Exhibit 99.30

November 22, 2016

Citigroup Global Markets Inc.

388 Greenwich Street

New York, New York 10013

Deutsche Bank Securities Inc.

60 Wall Street, 4th Floor

New York, New York 10005

Ladies and Gentlemen:

In connection with our proposed sale of 4,000,000 ordinary shares, Euro 0.01 par value per share (the “Ordinary Shares”), of AerCap Holdings N.V. (the “Company”) through Citigroup Global Markets Inc. (“CGMI”) and Deutsche Bank Securities Inc. (“DBSI”, together with CGMI, the “Brokers”) pursuant to Rule 144 (“Rule 144”) under the Securities Act of 1933, as amended (the “Act”, such sale the “Sale”), we represent and warrant to you:

1. The undersigned is not aware of any material non-public information concerning the Company or the Ordinary Shares, and “material” information for these purposes is any information to which an investor would reasonably attach importance in reaching a decision to buy, sell or hold securities of the Company.

2. The undersigned agrees that it will satisfy all applicable filing, reporting or other requirements, including Sections 13(d) and 13(g) of the U.S. Securities Exchange Act of 1934, as amended (the “Exchange Act”), with respect to the Ordinary Shares and this transaction and it will promptly notify the Brokers after any such report filed under Sections 13(d) and 13(g) of the Exchange Act becomes publicly available.

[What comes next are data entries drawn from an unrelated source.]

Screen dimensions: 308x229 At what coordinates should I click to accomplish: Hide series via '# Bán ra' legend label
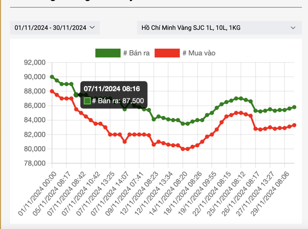click(138, 53)
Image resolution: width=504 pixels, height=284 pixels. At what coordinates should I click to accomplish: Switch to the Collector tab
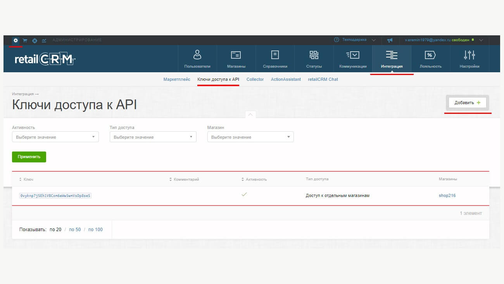coord(255,79)
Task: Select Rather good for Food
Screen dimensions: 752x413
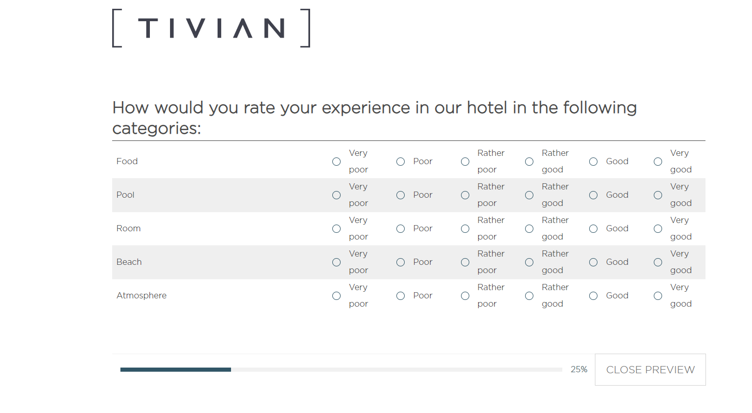Action: point(529,162)
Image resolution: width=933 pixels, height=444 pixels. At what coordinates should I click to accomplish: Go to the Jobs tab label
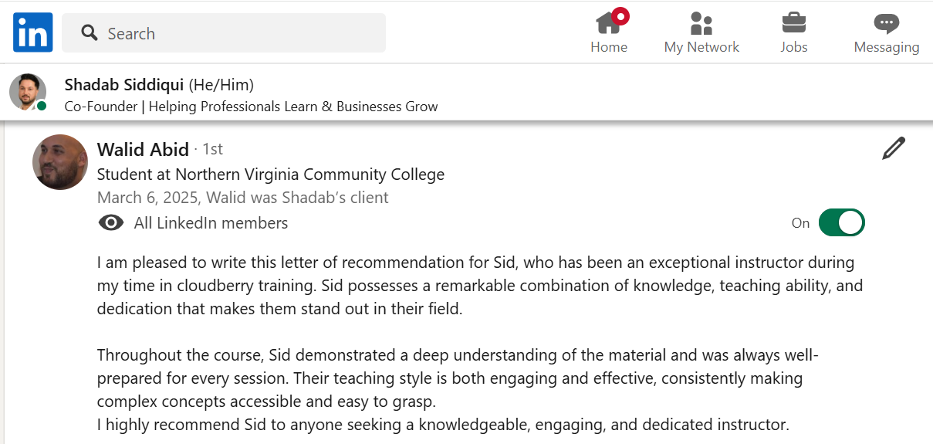point(793,47)
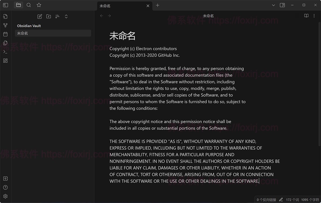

3. The undersigned shall file or cause to be filed, on the date hereof and in the manner contemplated by Rule 144(h) under the Act, a notice on Form 144 relating to the sale of the Ordinary Shares described herein.

4. From the date three months prior to the date hereof, neither the undersigned nor any of its affiliates nor any person who would be considered to be the same “person” as the undersigned or “act[ing] in concert” with the undersigned (as such terms are used in clauses (a)(2) and (e)(3)(vi) of Rule 144) has sold or hedged (through swaps, options, short sales or otherwise) any long position in, any Ordinary Shares, except for the sale by Waha AC Coöperatief U.A. (“Waha”) of 994,548 Ordinary Shares to DBSI on August 23, 2016. The undersigned has not solicited or arranged for the solicitation of, and will not solicit or arrange for the solicitation of, orders to buy Ordinary Shares in anticipation of or in connection with this transaction. Except as provided herein, the agreements entered into by Waha as of the date hereof with each of Deutsche Bank AG, London Branch (“DB”), Citibank N.A., London Branch (“Citi”), USB AG, London Branch (“UBS”) and Nomura International plc (“Nomura”), the undersigned has not made or arranged for, and will not make or arrange for, any payment to any person in connection with any sales of the Ordinary Shares. For the purposes of this paragraph, Ordinary Shares shall be deemed to include securities convertible into or exchangeable or exercisable for Ordinary Shares.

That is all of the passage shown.